» Records:

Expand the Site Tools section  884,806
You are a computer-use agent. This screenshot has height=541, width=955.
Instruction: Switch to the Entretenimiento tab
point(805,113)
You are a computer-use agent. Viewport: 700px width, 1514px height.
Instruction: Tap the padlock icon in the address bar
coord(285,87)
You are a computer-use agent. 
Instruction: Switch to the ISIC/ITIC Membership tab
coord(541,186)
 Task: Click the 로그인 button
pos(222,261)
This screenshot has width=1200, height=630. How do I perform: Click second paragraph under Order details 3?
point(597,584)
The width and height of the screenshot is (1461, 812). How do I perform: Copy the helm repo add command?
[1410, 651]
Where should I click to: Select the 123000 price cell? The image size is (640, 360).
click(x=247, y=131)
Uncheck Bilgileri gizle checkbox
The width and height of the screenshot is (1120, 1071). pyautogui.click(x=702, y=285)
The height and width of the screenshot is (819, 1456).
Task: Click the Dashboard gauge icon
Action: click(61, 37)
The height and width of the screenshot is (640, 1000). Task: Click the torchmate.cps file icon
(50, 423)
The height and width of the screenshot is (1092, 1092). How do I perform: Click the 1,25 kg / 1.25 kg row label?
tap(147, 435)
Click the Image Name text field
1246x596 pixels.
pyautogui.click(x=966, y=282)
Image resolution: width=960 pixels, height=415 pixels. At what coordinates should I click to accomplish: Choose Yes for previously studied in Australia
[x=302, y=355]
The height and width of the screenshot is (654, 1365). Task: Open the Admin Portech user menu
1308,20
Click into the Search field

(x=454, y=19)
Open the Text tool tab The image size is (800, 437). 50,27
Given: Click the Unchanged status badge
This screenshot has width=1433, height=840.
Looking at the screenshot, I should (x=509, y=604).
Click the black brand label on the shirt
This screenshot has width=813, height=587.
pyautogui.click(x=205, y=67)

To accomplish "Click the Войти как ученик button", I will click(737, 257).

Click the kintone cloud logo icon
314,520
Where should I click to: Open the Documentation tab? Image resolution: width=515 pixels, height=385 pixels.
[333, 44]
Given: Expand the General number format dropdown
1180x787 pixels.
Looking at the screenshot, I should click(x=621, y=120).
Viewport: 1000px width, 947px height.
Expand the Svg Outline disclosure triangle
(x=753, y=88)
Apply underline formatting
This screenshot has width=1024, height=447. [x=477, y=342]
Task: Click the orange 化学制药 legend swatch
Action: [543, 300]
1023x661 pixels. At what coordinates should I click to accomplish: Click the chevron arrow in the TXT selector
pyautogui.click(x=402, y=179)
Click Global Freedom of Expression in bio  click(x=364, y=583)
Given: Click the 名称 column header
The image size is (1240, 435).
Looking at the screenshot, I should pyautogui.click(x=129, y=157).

» Activity: Each line of the listing must be output once more, exactly as shown above.

» Response for this exercise:
Expand the Site Tools section  884,806
You are a computer-use agent. This screenshot has height=541, width=955.
Instruction: Switch to the Entretenimiento tab
point(805,113)
You are a computer-use agent. Viewport: 700px width, 1514px height.
Instruction: Tap the padlock icon in the address bar
coord(285,87)
You are a computer-use agent. 
Instruction: Switch to the ISIC/ITIC Membership tab
coord(541,186)
 Task: Click the 로그인 button
pos(222,261)
This screenshot has width=1200, height=630. How do I perform: Click second paragraph under Order details 3?
point(597,584)
The width and height of the screenshot is (1461, 812). How do I perform: Copy the helm repo add command?
[1410, 651]
Where should I click to: Select the 123000 price cell? The image size is (640, 360).
click(x=247, y=131)
Uncheck Bilgileri gizle checkbox
The width and height of the screenshot is (1120, 1071). pyautogui.click(x=702, y=285)
The height and width of the screenshot is (819, 1456).
Task: Click the Dashboard gauge icon
Action: click(61, 37)
The height and width of the screenshot is (640, 1000). Task: Click the torchmate.cps file icon
(50, 423)
The height and width of the screenshot is (1092, 1092). How do I perform: Click the 1,25 kg / 1.25 kg row label?
tap(147, 435)
Click the Image Name text field
1246x596 pixels.
pyautogui.click(x=966, y=282)
Image resolution: width=960 pixels, height=415 pixels. At what coordinates should I click to accomplish: Choose Yes for previously studied in Australia
[x=302, y=355]
The height and width of the screenshot is (654, 1365). Task: Open the Admin Portech user menu
1308,20
Click into the Search field

(x=454, y=19)
Open the Text tool tab The image size is (800, 437). 50,27
Given: Click the Unchanged status badge
This screenshot has width=1433, height=840.
Looking at the screenshot, I should (x=509, y=604).
Click the black brand label on the shirt
This screenshot has width=813, height=587.
pyautogui.click(x=205, y=67)

To accomplish "Click the Войти как ученик button", I will click(737, 257).

Click the kintone cloud logo icon
314,520
Where should I click to: Open the Documentation tab? Image resolution: width=515 pixels, height=385 pixels.
[333, 44]
Given: Expand the General number format dropdown
1180x787 pixels.
Looking at the screenshot, I should click(x=621, y=120).
Viewport: 1000px width, 947px height.
Expand the Svg Outline disclosure triangle
(x=753, y=88)
Apply underline formatting
This screenshot has width=1024, height=447. [x=477, y=342]
Task: Click the orange 化学制药 legend swatch
Action: [543, 300]
1023x661 pixels. At what coordinates should I click to accomplish: Click the chevron arrow in the TXT selector
pyautogui.click(x=402, y=179)
Click Global Freedom of Expression in bio  click(x=364, y=583)
Given: Click the 名称 column header
The image size is (1240, 435).
Looking at the screenshot, I should pyautogui.click(x=129, y=157).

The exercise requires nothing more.